* Tasks *
(a) Using the Agile values passage below, say whether each statement agrees with it: (i) The Agile Manifesto has five foundation values. (ii) People are usually the most expensive asset in a business. (iii) Restricting discussions to scheduled meetings helps progress. For each, answer yes or no and quote the deciding words.
(b) Answer these from the Agile values passage below:
(i) Which value is listed first?
(ii) What does the passage call the nature of software developers?
(iii) What happens to the team when the process or the tools drive development?
(c) Pick up the Agile values passage below after its final sentence and carry it on in the same voice.

* Page *
The Agile Manifesto consists of four foundation values. These are the first building blocks of how to proceed with Agile. These values are the ground rules to developing and delivering high-quality, working software. I offer my insight into each of them, drawn from my experience of using the framework.
1. Individuals and Interactions Over Processes and Tools
People are usually the most expensive asset and cost in a business. In a software development team it is vital you have good people who produce high-quality code. It is also important that you invest in them, giving them the tools and environment to succeed. They will repay you with passion, commitment and demonstrate their intelligence to help you solve your business challenges.
Good software teams are the most passionate and responsive people I have come across. The nature of software developers is to logically solve a problem. Encourage this and they will respond to business needs and drive the development process. If the process or the tools drive development, the team is less responsive to change and less likely to meet customer needs.
If communication in a team is fluid and happens when a need arises, you will see exceptional results. Discussions that are restricted to defined, scheduled meetings will hamper progress and stifle quality development work.

* Recorded data *
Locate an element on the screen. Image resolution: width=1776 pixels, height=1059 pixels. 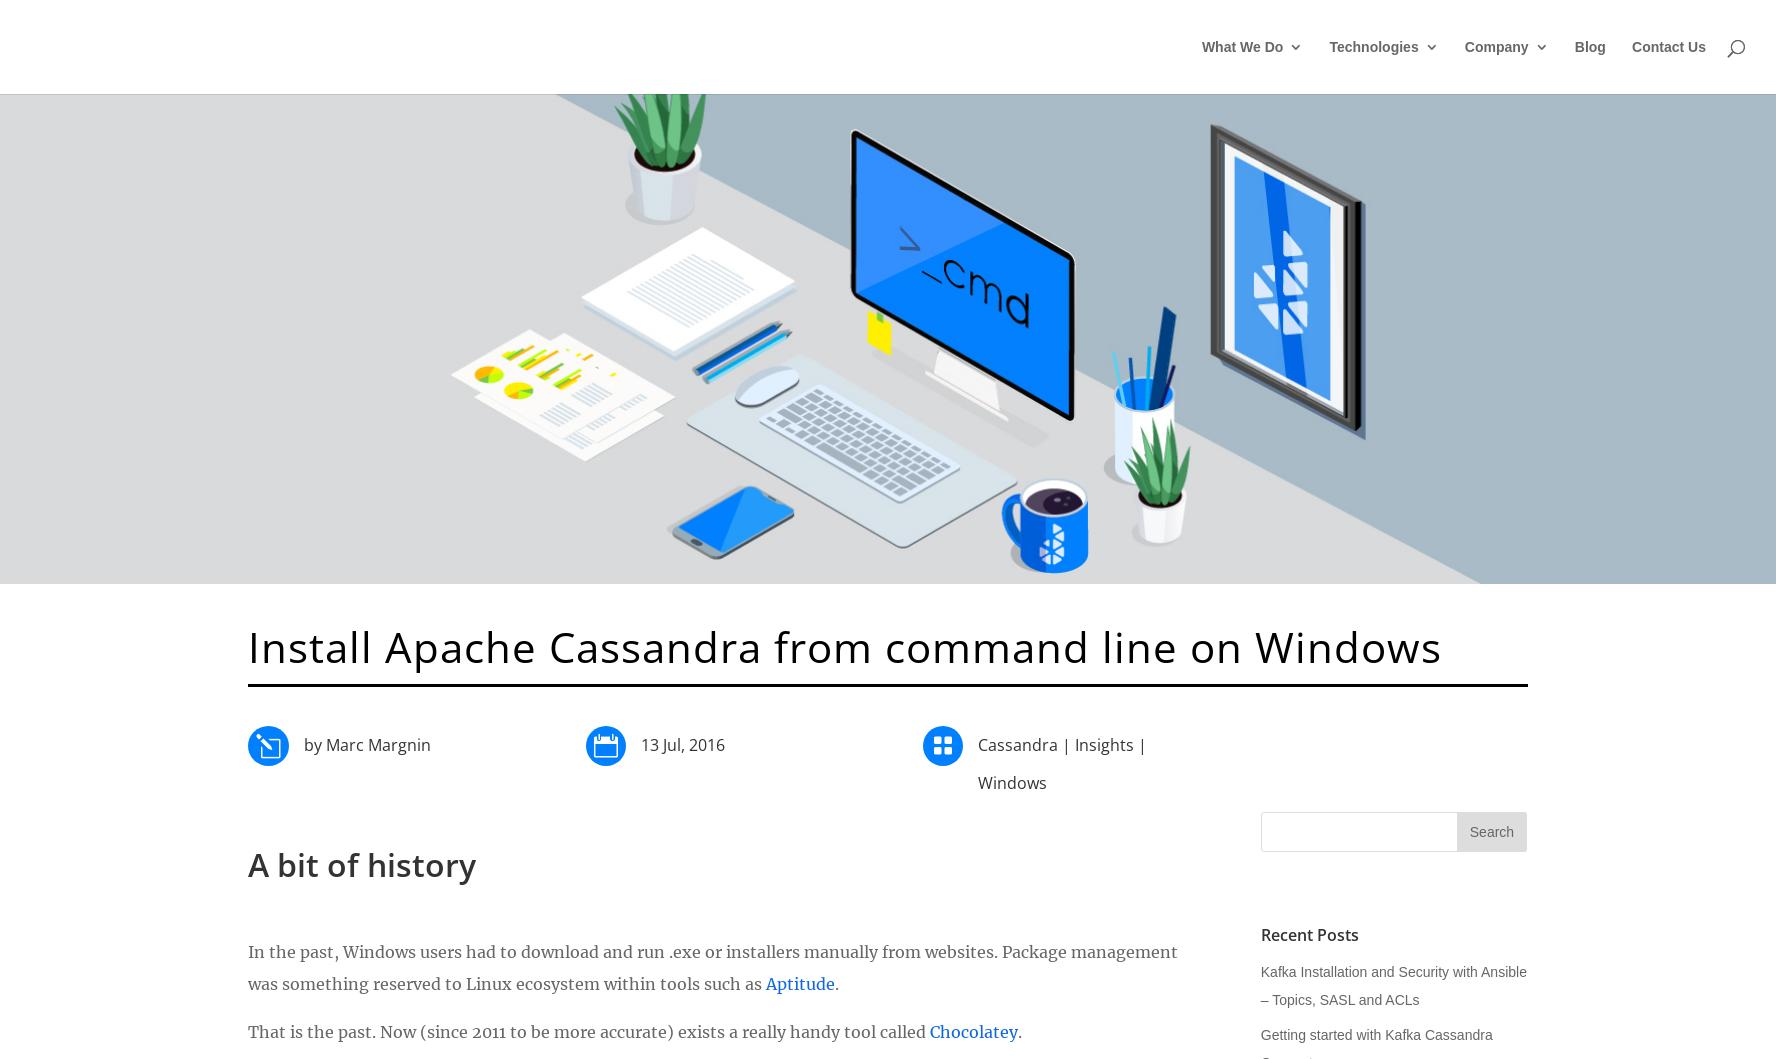
'Apache Hadoop' is located at coordinates (1661, 297). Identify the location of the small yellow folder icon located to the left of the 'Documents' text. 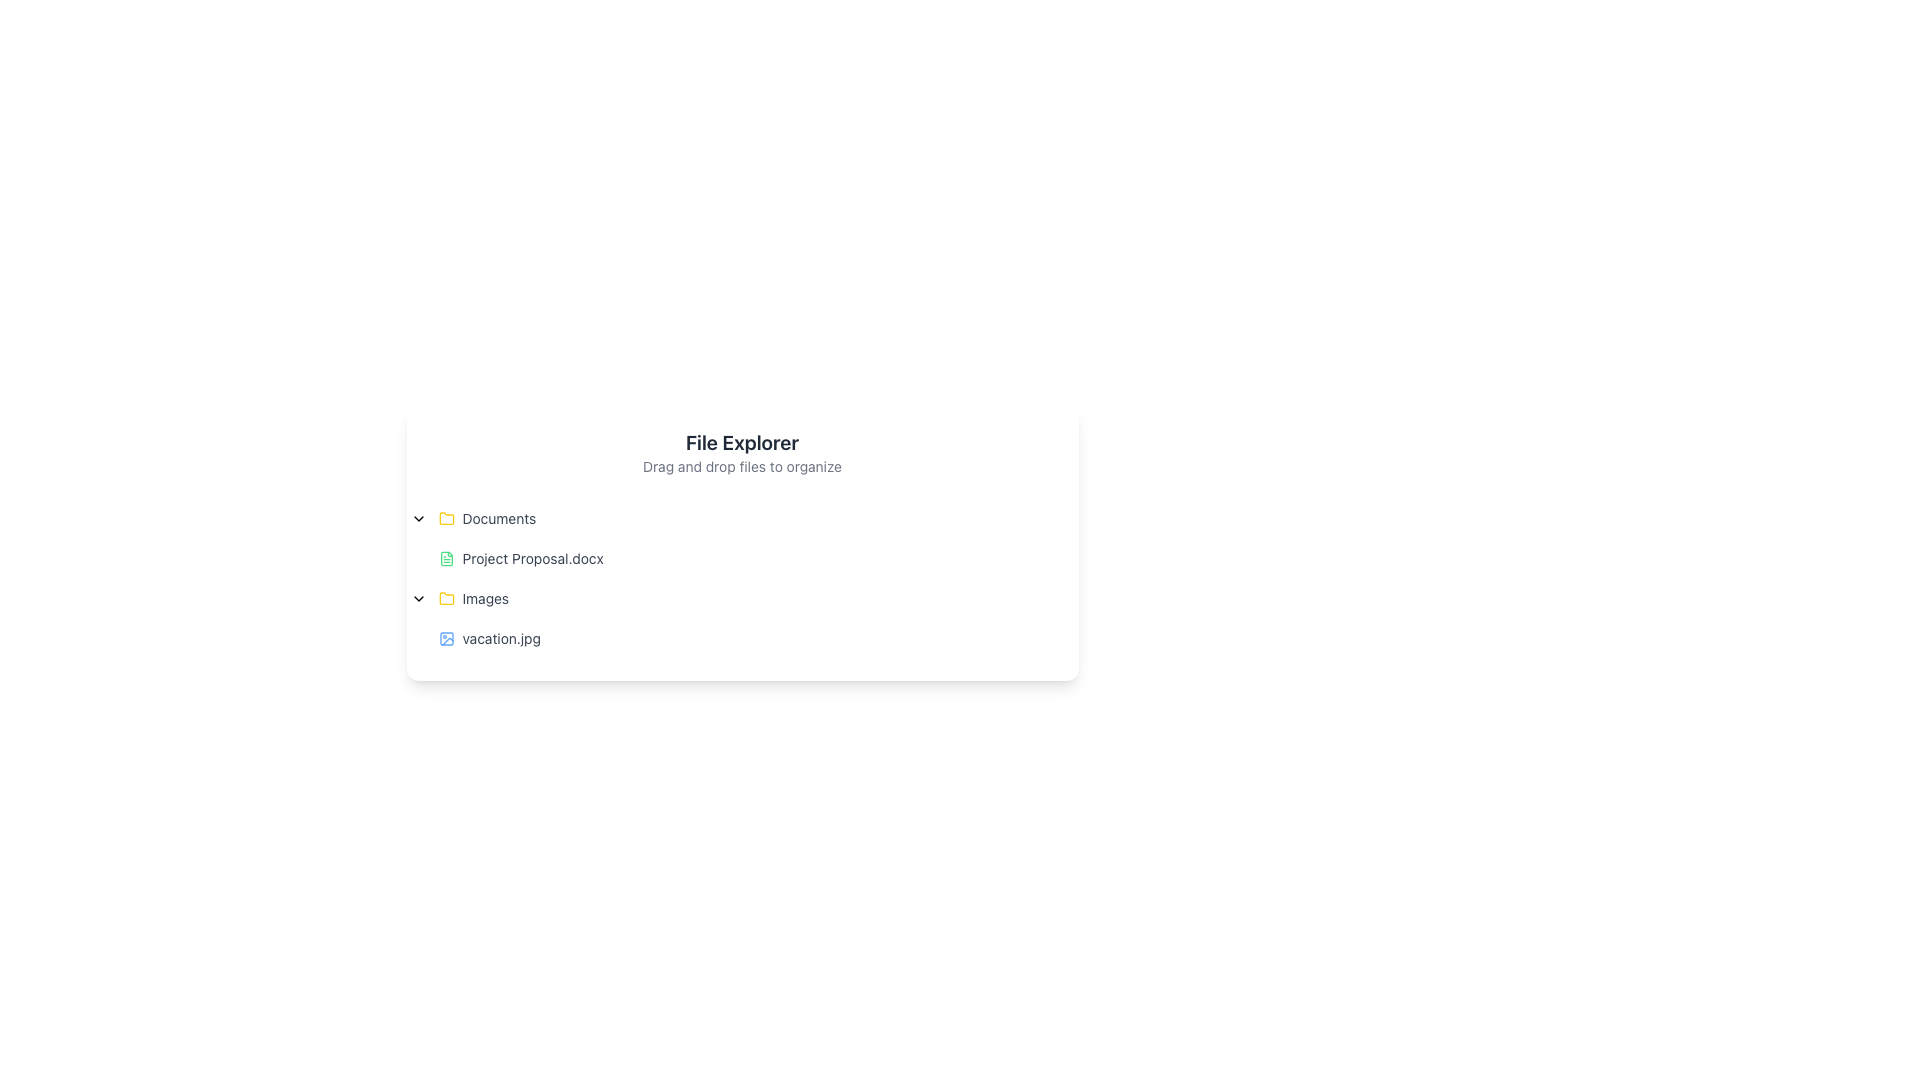
(445, 518).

* Expected answers *
(a)
(i) No: "The Agile Manifesto consists of four foundation values."
(ii) Yes: "People are usually the most expensive asset and cost in a business."
(iii) No: "Discussions that are restricted to defined, scheduled meetings will hamper progress and stifle quality development work."

(b)
(i) Individuals and Interactions Over Processes and Tools
(ii) To logically solve a problem
(iii) It is less responsive to change and less likely to meet customer needs.

(c)
2. Working Software Over Comprehensive Documentation
Historically, software development has been documentation heavy. Enormous amounts of time were spent on documenting the product for development and ultimate delivery. Technical specifications, technical requirements, interface design documents, test plans, documentation plans, were all created. Production of these items caused long delays in development and let’s face it, is not the best use of a developer’s time.
Then perhaps the biggest insult to this process was the fact that this documentation was rarely referred to. Developers prefer to get elbow deep in the code to fix a problem than wade through reams of documents.
Agile does not eliminate documentation. It streamlines it to give the developer what is needed to do the work without getting bogged down in minutiae. In Agile, requirements are documented as user stories which contain sufficient details of the criteria for acceptance. This is enough for a software developer to begin the task of building a new function.
The Agile Manifesto values documentation, but it values working software more.
3. Customer Collaboration Over Contract Negotiation
Traditionally, negotiation is the period when the customer and the product manager work out the details of a delivery. They target points along the way where the details may be renegotiated or refined. With development frameworks such as Waterfall, customers negotiate the requirements for the product, often in great detail, prior to any work starting. The customer is involved before development begins and after it was completed, but not during the process.
The Agile Manifesto describes a customer who collaborates with the development process. The customer is engaged throughout, making it far easier for development to meet their needs. Agile may include the customer being shown demos from time to time, inviting comments for iteration. Alternatively, a project could have an end-user as a daily part of the team ensuring the product meets the business needs of the customer.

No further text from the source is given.